Doce Notas

Unas vísperas celestiales

opinion  Unas vísperas celestiales

Mireia Barrera. Cortesía FeMAP

Corría el 2012 cuando un grupo de amigos, agrupados bajo el nombre Associació  d’Amics de les Misses Polifòniques, impulsó el proyecto de revitalizar en Cataluña la tradición litúrgica de cantar misas polifónicas durante el culto religioso. Para ello encargaron a Barrera la creación de un conjunto vocal profesional que pudiera llevar a cabo tal empeño con las máximas garantías artísticas y fijaron un calendario anual de celebraciones.

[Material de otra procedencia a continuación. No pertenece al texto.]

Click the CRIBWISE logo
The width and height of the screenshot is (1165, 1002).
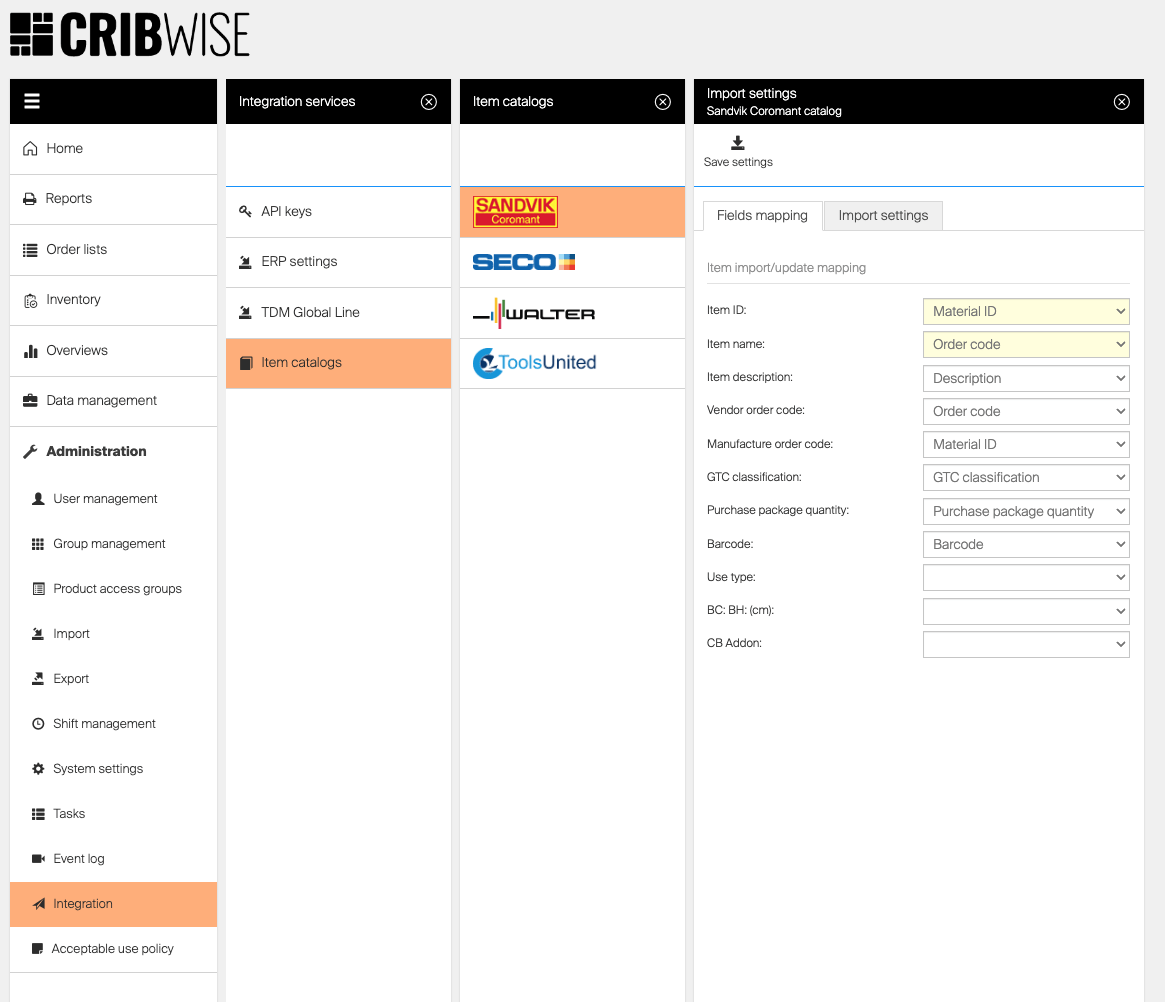click(x=130, y=35)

Cada uno de los oficios estaría dedicado a un gran compositor de música sacra europeo, sucediéndose así grandes nombres como Claudio Monteverdi, Francisco Guerrero,  Tomás Luis de Victoria o Johann Sebastian Bach, entre otros. Ante el éxito de la iniciativa,  el proyecto de las misas polifónicas se ha ido realizando cada año hasta el presente, al cual se ha sumado este verano un nuevo ciclo de conciertos en un total de cinco monasterios catalanes.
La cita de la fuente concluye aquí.